_Work to do_
Convert everything from the line containing "This screenshot has width=1945, height=818." down to the line containing "(x=1822, y=65)" into a JSON list of strings, one string per line, skipping blank lines. Leave the pictures out.

_Entries shown_
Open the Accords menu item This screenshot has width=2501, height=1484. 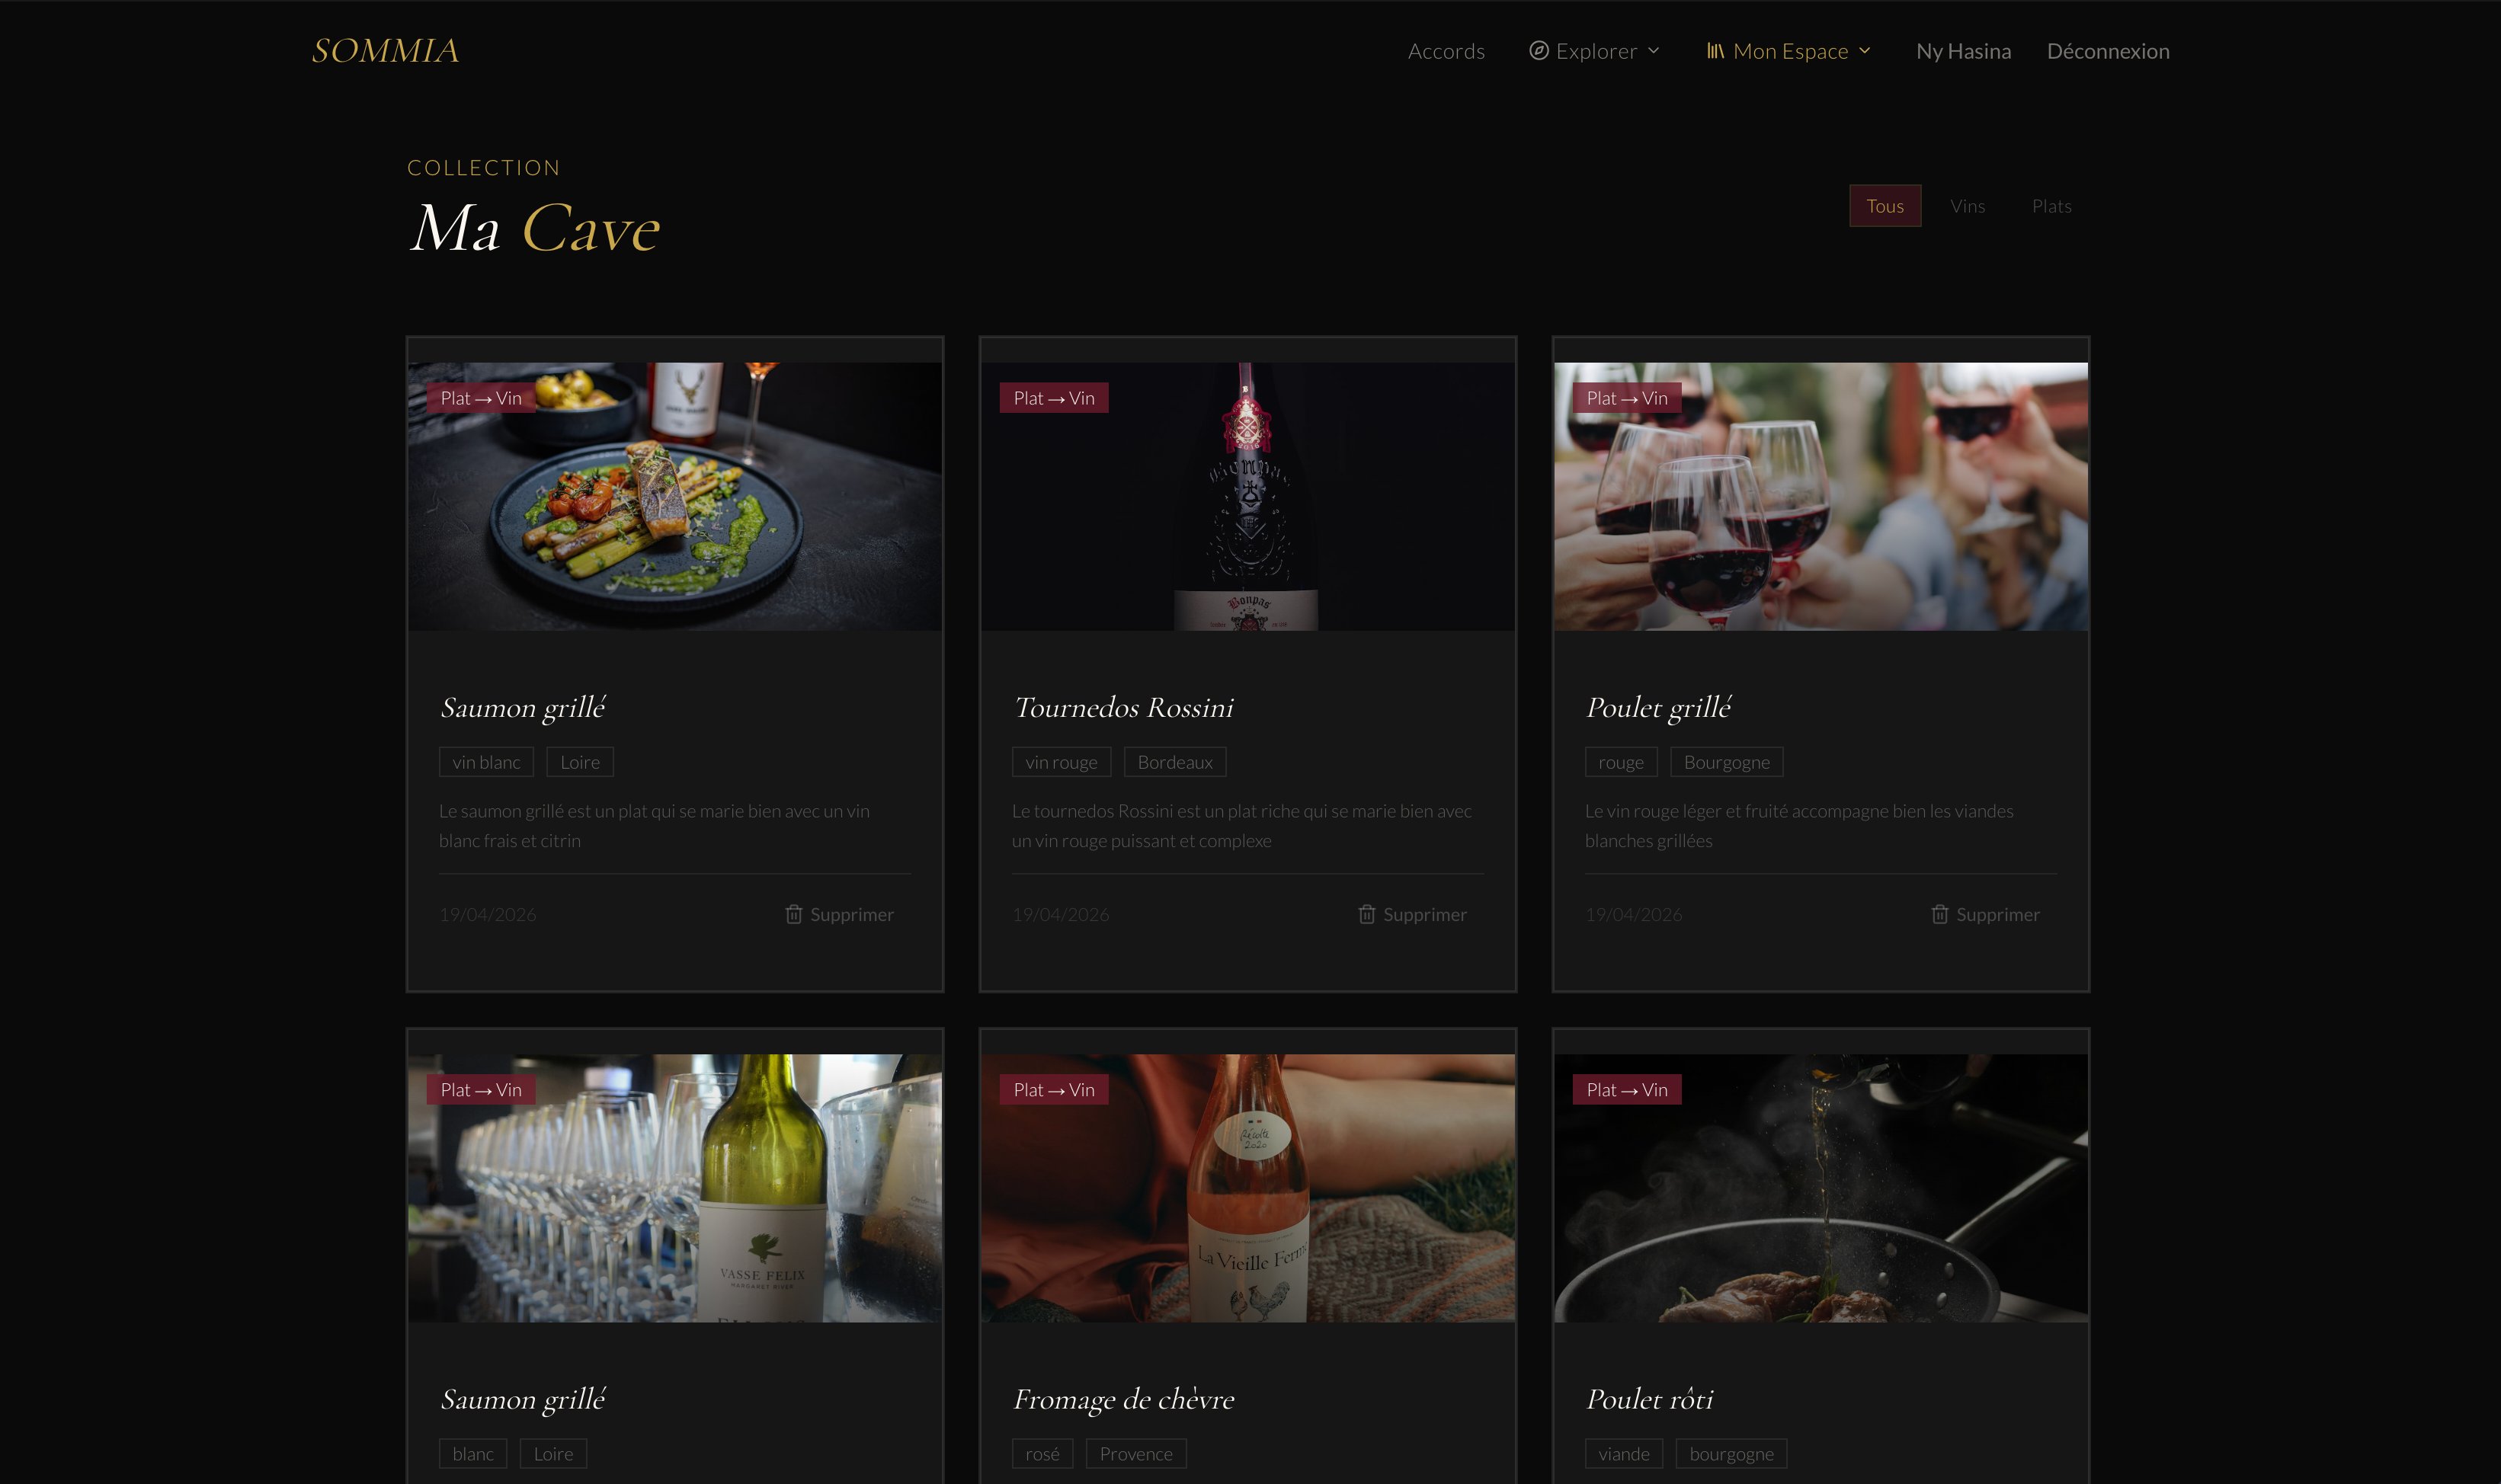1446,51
---
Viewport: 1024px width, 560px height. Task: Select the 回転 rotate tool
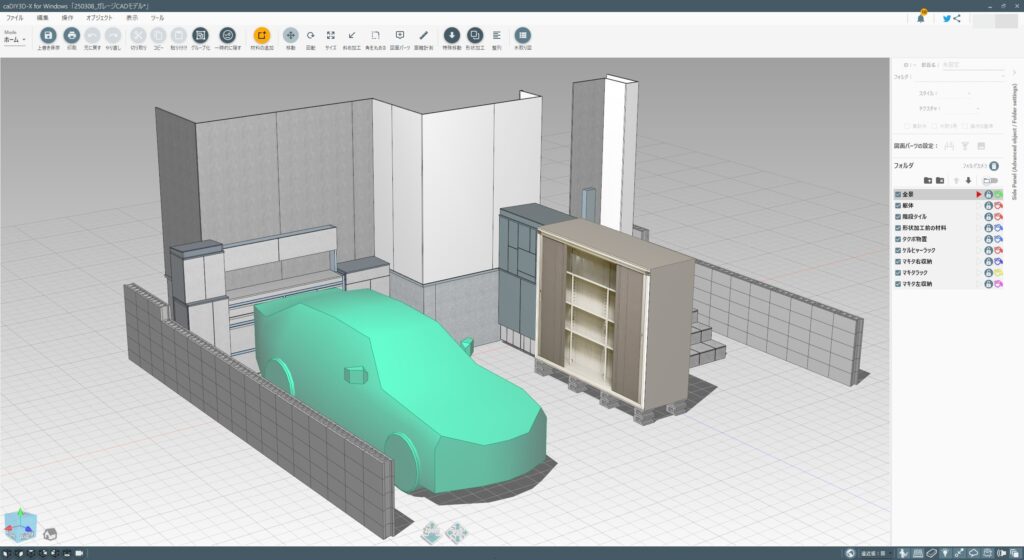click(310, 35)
* * *
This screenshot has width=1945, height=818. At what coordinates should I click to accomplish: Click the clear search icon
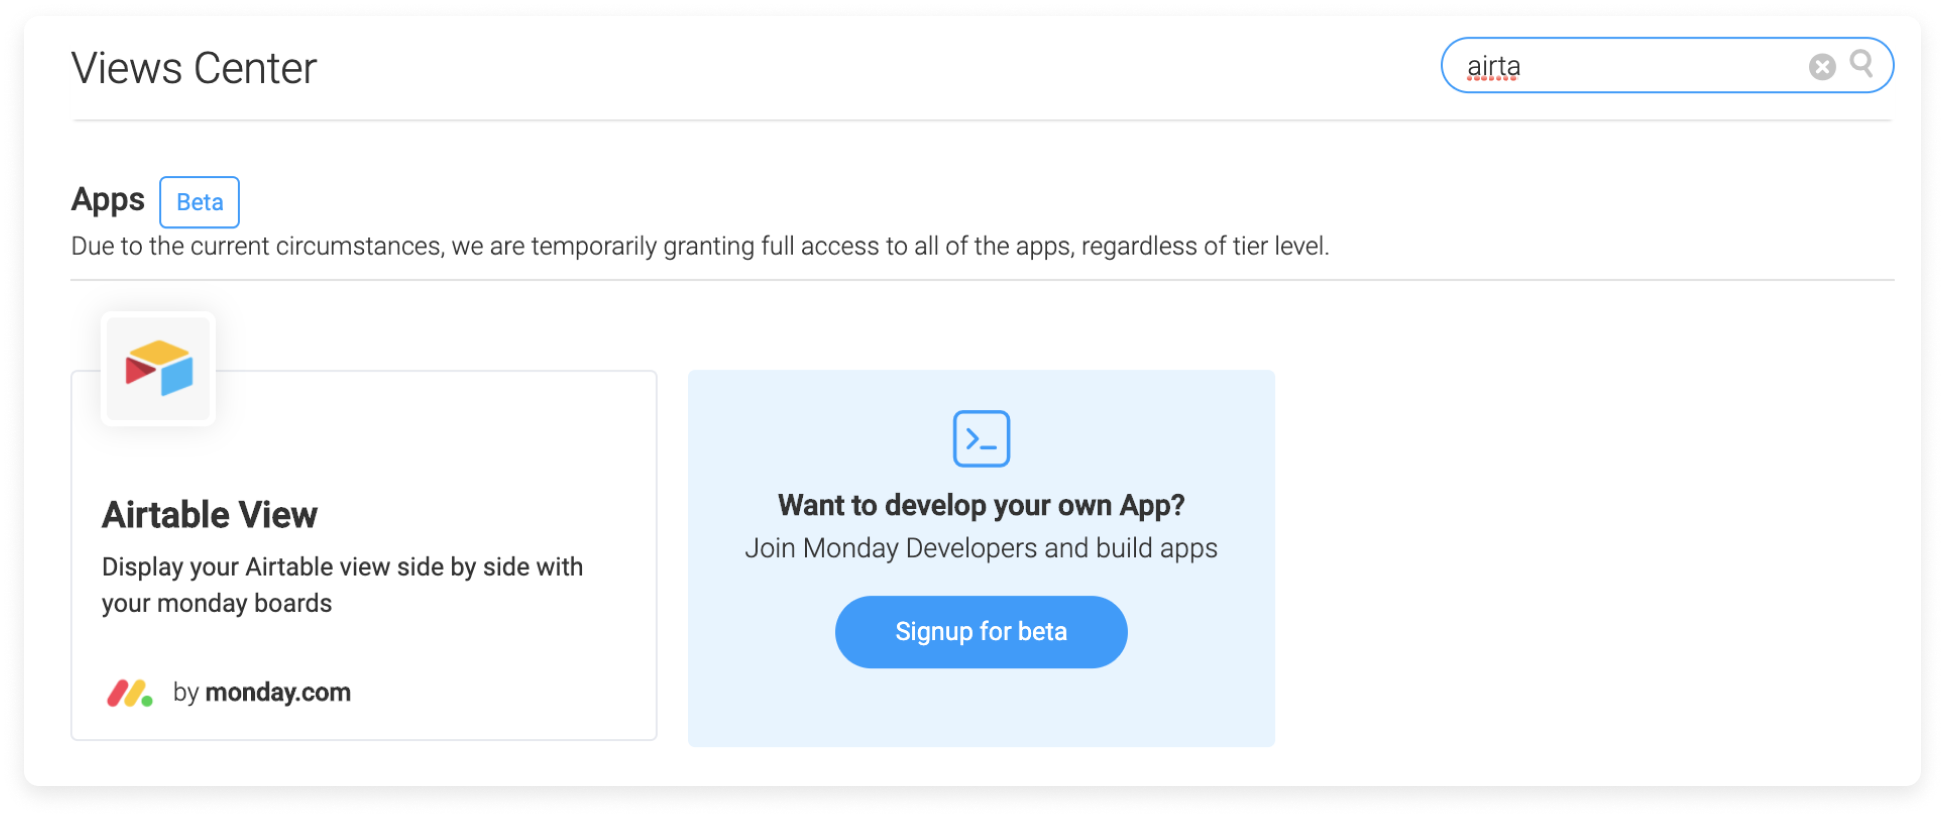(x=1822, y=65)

_Solution_
[
  "This screenshot has width=1945, height=818. At what coordinates should I click to accomplish: Click the clear search icon",
  "(x=1822, y=65)"
]